** Begin TASK INPUTS **

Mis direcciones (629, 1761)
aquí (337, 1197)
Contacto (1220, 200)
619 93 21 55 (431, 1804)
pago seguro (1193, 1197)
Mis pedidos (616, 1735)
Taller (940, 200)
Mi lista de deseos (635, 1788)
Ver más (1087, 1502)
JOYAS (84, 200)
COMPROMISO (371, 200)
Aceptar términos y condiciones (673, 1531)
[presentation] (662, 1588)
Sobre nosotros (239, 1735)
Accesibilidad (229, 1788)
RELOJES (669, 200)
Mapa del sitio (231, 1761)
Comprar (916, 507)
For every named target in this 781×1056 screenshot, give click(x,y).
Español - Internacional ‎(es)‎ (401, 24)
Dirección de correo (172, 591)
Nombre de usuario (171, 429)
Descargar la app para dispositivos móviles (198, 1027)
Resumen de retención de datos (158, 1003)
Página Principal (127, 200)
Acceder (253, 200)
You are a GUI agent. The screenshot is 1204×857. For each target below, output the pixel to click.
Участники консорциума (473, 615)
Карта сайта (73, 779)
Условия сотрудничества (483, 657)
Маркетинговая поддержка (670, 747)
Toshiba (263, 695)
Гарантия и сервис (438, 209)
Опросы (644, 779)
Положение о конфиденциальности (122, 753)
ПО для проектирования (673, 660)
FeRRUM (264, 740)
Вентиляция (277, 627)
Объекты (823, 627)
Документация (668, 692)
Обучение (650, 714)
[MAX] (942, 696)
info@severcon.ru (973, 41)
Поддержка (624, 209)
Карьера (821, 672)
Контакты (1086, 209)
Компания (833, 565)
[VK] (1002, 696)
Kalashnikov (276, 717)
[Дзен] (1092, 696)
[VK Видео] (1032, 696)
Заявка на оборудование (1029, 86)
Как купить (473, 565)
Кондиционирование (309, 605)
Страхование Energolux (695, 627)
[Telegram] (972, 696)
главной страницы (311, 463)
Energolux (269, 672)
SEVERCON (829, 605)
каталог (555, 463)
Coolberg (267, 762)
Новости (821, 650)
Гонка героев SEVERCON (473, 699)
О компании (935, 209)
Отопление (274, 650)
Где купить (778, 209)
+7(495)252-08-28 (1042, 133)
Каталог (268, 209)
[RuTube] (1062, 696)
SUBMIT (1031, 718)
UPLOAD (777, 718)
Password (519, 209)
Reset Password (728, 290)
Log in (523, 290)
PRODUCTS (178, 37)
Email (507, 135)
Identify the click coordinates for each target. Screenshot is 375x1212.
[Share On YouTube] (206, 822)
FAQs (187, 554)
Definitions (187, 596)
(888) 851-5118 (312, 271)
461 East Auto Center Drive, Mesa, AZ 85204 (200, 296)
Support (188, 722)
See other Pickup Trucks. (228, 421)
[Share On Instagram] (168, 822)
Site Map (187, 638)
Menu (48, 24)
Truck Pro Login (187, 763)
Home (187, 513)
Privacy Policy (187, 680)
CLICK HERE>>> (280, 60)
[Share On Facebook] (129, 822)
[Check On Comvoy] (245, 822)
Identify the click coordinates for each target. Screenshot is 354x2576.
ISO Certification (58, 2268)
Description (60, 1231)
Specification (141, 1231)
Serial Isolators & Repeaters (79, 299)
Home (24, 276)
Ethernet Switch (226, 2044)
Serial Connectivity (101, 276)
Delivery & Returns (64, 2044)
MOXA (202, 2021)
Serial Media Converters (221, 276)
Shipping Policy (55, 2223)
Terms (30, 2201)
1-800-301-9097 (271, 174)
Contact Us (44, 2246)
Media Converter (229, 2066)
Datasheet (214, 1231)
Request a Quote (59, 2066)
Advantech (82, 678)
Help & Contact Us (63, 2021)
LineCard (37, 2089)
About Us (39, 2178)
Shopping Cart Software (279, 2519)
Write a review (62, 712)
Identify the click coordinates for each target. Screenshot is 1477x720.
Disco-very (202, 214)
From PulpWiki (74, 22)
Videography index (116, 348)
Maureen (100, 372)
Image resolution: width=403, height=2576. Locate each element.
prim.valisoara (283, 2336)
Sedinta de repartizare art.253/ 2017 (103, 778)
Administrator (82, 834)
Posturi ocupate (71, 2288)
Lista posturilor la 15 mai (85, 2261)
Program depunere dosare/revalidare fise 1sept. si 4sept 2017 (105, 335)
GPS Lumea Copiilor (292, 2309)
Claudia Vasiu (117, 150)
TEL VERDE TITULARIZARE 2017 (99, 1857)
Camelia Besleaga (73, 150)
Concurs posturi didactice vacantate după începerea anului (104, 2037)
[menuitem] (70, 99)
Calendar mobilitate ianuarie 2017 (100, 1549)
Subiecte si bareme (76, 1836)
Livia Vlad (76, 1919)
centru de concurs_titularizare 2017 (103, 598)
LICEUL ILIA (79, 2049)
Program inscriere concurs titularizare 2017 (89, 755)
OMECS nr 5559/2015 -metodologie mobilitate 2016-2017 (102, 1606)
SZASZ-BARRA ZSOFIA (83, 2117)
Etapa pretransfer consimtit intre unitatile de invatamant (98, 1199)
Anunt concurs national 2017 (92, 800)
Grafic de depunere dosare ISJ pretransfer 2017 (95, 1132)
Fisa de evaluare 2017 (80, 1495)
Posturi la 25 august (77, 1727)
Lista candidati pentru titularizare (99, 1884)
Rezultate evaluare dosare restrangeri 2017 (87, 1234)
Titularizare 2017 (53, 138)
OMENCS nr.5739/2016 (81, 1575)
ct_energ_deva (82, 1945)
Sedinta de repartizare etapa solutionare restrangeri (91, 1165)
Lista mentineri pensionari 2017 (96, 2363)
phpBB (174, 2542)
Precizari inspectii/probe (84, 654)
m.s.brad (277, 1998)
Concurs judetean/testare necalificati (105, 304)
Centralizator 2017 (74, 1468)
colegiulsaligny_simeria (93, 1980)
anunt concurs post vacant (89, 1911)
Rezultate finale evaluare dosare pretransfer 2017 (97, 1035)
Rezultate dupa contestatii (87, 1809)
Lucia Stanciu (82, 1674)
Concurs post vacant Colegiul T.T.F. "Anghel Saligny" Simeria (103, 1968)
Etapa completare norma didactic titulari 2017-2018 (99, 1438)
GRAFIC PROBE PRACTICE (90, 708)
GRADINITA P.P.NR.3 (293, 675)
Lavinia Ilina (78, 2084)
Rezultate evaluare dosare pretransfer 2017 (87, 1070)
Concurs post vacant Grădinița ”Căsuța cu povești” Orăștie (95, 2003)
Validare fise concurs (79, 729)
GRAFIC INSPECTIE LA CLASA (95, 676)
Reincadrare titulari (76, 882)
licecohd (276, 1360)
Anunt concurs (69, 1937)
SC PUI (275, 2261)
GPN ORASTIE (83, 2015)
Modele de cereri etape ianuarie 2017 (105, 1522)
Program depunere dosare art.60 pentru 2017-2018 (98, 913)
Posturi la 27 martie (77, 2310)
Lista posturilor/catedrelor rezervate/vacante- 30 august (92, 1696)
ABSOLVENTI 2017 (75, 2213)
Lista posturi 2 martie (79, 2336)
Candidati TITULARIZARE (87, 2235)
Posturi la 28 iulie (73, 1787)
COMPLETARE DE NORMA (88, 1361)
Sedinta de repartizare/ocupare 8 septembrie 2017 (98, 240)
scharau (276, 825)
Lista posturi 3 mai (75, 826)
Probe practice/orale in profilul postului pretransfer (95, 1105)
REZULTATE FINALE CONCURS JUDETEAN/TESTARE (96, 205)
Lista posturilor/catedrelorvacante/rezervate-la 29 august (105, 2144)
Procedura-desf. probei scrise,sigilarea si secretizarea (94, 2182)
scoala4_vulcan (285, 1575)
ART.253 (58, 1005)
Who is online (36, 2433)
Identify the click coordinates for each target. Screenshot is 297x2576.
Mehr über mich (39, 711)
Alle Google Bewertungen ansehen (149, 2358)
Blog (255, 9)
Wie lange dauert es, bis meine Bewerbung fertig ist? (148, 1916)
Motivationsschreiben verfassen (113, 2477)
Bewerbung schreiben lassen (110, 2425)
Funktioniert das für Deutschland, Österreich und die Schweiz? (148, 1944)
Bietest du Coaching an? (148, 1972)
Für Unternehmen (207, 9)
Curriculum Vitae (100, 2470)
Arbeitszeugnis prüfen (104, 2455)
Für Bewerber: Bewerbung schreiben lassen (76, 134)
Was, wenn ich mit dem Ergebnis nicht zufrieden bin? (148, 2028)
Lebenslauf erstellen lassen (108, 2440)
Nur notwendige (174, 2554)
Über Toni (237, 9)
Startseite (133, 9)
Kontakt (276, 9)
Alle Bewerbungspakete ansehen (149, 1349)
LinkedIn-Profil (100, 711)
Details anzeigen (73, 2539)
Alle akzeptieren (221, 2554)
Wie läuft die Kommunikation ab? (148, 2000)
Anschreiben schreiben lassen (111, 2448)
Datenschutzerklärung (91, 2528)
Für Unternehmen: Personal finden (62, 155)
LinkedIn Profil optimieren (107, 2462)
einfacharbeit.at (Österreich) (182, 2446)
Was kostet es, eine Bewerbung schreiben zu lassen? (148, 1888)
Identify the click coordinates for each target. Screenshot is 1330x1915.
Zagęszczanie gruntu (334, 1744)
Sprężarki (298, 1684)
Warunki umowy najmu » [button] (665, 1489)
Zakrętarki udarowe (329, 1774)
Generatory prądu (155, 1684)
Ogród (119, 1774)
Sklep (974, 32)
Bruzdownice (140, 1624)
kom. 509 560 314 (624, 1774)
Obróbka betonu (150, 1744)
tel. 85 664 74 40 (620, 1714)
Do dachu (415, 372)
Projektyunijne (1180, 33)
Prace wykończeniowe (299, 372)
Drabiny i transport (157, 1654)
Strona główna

** End TASK INPUTS **

EXERCISE PROMPT: Return the data lines unchanged, starting at the line that contains "FeRRUM (264, 740)" and stopping after the line that contains "главной страницы (311, 463)", with both of those lines included.

THE RESULT:
FeRRUM (264, 740)
Вентиляция (277, 627)
Объекты (823, 627)
Документация (668, 692)
Обучение (650, 714)
[MAX] (942, 696)
info@severcon.ru (973, 41)
Поддержка (624, 209)
Карьера (821, 672)
Контакты (1086, 209)
Компания (833, 565)
[VK] (1002, 696)
Kalashnikov (276, 717)
[Дзен] (1092, 696)
[VK Видео] (1032, 696)
Заявка на оборудование (1029, 86)
Как купить (473, 565)
Кондиционирование (309, 605)
Страхование Energolux (695, 627)
[Telegram] (972, 696)
главной страницы (311, 463)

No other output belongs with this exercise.